Although the set $\mathcal{PI}(S)$ is usually unknown, assuming the factors $S^\pm$in the factorisation of the original matrix function $S$ are ‘reasonably’ bounded, we can search for an exact factorisation of the approximate matrix functions $S_n : \lVert S_n − S \rVert \lt \epsilon$, minimising their factors $S^\pm_n$ with respect to various $\mathcal{PI}(S_n)$. $$ \min_{S_n \in \mathcal{S}, \lVert S_n−S \rVert \lt \epsilon} \max \lbrace \lVert S^+_n \rVert \lVert S^−_n \rVert \rbrace = \max \lbrace \lVert S^+_\ast \rVert \lVert S^−_\ast \rVert \rbrace \tag{2}$$ The approximate matrix functions $S_n$ should belong to a suitable class $\mathcal{S}$ allowing for exact factorisation. It is clear that the approximate factorisation should be properly normalised $[6]$.

We call the $\mathcal{PI}(S_\ast) = \mathcal{PI}(S_\ast)(\mathcal{S}, \epsilon)$ regularised partial indices of $S$, and $S_|ast = S^+_\ast \Lambda_\ast S^−_\ast$ the respective regularized factorization of $S$. During the talk, we will discuss numerical methods allowing for exact and regularised Wiener-Hopf factorization.

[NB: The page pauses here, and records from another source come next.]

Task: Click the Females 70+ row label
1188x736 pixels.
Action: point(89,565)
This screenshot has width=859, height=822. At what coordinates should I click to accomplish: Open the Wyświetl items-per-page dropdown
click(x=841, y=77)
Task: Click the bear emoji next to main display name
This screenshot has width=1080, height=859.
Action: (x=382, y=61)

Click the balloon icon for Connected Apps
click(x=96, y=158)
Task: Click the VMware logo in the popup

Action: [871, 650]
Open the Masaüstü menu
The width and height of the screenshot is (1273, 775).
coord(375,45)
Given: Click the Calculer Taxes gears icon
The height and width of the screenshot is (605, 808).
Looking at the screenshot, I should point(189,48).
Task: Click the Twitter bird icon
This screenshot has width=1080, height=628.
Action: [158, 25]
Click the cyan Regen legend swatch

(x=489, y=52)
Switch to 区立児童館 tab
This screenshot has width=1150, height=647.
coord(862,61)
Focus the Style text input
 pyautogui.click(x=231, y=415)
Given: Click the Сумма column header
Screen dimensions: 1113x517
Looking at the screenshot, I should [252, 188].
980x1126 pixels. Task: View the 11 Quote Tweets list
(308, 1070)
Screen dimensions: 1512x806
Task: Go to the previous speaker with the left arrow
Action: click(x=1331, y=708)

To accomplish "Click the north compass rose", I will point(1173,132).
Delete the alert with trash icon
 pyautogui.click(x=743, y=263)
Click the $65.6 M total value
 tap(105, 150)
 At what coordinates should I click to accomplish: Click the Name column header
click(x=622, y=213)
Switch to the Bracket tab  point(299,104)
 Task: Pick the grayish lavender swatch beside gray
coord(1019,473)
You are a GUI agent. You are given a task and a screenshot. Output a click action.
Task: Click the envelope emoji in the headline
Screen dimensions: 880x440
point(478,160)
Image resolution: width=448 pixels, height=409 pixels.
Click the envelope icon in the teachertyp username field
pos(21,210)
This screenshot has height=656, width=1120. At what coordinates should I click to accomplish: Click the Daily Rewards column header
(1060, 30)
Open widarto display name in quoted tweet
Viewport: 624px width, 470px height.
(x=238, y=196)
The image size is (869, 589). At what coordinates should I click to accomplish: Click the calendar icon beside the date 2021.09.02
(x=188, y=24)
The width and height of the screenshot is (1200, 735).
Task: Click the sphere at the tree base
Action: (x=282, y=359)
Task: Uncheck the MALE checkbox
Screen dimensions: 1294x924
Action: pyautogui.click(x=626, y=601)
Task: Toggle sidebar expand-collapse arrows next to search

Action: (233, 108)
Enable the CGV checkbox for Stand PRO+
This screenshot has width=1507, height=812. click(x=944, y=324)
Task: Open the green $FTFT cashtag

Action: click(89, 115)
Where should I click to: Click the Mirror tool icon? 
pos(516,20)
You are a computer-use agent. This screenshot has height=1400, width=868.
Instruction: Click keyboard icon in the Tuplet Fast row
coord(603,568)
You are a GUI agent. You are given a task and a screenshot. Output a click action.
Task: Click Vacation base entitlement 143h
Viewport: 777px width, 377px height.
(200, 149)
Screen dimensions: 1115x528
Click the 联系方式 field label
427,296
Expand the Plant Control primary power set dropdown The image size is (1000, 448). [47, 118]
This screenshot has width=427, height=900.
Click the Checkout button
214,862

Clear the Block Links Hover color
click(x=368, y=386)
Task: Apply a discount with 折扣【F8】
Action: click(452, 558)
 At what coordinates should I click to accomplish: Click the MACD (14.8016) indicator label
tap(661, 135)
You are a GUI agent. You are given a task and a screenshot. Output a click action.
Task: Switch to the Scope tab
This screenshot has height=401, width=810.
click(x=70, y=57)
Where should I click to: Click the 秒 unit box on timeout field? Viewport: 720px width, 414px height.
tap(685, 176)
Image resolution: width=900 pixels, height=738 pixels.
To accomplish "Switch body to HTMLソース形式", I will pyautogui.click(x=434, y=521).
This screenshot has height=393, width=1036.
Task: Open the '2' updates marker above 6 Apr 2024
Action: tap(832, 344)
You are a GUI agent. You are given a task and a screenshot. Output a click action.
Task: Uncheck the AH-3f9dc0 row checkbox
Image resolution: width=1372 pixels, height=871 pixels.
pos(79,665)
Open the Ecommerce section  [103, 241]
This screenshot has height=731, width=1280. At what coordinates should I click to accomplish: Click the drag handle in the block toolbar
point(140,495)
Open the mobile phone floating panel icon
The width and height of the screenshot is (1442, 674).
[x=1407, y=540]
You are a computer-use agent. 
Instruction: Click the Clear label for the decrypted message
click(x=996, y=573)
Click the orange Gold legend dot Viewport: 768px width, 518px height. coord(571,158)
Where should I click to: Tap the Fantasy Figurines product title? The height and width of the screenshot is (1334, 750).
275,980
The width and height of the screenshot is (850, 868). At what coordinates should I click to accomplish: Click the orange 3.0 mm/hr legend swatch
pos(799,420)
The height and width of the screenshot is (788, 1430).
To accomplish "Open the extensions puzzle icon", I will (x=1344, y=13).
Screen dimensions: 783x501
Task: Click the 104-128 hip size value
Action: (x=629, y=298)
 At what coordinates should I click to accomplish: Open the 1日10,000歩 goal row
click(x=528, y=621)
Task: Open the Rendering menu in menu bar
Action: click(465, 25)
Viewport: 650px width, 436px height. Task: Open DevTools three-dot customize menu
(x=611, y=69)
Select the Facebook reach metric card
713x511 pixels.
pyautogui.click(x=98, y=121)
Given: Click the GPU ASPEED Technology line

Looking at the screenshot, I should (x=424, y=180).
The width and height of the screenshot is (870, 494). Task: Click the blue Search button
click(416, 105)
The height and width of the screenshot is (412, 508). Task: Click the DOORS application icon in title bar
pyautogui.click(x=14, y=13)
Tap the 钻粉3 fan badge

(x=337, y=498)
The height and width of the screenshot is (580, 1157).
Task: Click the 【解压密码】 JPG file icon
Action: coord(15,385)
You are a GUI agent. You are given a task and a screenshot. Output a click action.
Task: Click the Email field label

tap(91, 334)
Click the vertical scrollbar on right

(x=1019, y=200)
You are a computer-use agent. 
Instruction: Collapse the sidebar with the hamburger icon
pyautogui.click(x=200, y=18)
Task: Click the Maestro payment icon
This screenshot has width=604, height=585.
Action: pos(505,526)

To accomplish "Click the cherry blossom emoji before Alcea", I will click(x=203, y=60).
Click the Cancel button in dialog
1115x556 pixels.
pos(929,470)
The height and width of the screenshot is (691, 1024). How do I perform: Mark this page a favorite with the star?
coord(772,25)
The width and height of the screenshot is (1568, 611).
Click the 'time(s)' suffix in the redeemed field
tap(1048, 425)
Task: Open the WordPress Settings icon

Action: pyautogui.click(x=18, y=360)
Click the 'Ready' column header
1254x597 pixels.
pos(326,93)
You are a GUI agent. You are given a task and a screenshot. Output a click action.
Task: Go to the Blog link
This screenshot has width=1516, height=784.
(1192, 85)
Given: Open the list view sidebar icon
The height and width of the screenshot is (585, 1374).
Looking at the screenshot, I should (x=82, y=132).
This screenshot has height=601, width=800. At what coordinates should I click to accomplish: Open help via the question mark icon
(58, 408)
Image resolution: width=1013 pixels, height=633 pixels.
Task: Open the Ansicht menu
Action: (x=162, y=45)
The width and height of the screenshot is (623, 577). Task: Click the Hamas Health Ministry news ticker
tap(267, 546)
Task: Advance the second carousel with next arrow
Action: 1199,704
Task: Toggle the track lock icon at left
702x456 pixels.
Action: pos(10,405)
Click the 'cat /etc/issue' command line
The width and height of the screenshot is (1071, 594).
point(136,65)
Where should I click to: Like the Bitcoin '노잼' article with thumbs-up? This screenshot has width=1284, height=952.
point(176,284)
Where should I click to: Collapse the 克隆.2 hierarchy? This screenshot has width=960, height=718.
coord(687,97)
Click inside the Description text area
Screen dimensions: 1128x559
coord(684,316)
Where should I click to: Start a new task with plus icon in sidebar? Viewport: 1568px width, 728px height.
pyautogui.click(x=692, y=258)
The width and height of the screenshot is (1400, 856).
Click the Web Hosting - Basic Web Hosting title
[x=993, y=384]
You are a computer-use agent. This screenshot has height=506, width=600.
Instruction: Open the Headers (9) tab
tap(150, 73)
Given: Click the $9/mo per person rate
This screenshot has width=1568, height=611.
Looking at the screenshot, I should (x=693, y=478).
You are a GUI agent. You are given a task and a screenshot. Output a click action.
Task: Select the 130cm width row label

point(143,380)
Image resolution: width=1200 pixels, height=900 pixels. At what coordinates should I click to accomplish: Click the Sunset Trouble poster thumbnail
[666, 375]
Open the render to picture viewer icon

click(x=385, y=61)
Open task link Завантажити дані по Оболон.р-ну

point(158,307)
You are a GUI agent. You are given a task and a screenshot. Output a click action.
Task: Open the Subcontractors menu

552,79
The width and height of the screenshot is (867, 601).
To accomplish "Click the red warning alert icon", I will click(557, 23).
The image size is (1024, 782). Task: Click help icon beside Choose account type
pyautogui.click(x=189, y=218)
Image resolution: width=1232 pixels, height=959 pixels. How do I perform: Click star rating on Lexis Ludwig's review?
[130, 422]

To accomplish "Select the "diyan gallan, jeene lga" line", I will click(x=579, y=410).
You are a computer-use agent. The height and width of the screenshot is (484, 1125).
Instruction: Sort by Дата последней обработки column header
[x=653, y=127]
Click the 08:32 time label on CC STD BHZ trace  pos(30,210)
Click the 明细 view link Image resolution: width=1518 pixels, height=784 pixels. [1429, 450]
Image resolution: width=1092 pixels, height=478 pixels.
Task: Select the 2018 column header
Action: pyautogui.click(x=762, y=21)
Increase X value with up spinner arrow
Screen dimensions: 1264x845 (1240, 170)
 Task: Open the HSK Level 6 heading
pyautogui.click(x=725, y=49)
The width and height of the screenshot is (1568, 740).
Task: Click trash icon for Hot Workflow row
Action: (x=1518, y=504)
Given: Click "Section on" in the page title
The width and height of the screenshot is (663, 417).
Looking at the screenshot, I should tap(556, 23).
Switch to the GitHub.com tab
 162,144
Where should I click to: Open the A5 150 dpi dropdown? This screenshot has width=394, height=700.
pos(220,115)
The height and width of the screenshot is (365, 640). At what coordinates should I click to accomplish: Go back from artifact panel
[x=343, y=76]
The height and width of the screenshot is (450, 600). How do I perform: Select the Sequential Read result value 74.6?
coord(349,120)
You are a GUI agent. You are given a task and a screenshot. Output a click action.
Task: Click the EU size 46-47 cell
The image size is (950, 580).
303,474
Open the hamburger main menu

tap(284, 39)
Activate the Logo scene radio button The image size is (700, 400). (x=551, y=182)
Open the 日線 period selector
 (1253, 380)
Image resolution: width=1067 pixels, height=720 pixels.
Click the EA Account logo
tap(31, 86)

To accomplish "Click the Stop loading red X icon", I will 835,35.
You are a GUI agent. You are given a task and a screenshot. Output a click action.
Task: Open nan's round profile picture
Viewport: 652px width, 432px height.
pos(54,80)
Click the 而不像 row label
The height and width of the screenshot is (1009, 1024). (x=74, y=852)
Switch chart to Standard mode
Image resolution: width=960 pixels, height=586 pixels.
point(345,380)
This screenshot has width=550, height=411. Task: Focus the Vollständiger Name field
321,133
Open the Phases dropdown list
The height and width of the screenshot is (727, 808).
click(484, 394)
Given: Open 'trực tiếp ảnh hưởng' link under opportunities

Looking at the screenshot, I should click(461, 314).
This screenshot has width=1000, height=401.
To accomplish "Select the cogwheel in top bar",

The reported results have been obtained in collaboration with Victor Adukov, Natalia Adukova, Lasha Ephremidze and Ilya Spitkovsky.

References

  1. I. M. Spitkovsky, G. S. Litvinchuk. Factorization of Measurable Matrix Functions. Operator Theory: Advances and Applications 25, Birkhäuser-Verlag, Basel-Boston, 1987. ISBN 978-3-0348-6268-4.
  2. L. Ephremidze, I. Spitkovsky. On explicit Wiener-Hopf factorization of $2 \times 2$ matrices in a vicinity of a given matrix. Proc. R. Soc. A 476 (2238): 20200027, 2020.
  3. V. M. Adukov, N. V. Adukova, G. Mishuris. An explicit Wiener-Hopf factorization algorithm for matrix polynomials and its exact realizations within ExactMPF package. Proc. R. Soc. A 478 (2263): 20210941, 2022.
  4. N. V. Adukova, V. M. Adukov, G. Mishuris. An effective criterion for a stable factorization of strictly nonsingular $2 \times 2$ matrix functions. Utilization of the ExactMPF package. Proc. R. Soc. (in press).
  5. L. Ephremidze, G. Mishuris, I. Spitkovsky. On approximate Wiener-Hopf factorization of $2 \times 2$ matrices. (in progress).
  6. V. M. Adukov. Normalization of Wiener-Hopf factorisation for matrix functions with distinct partial indices. Transactions of A. Razmadze Mathematical Institute. 176 (3), 313-321, 2022.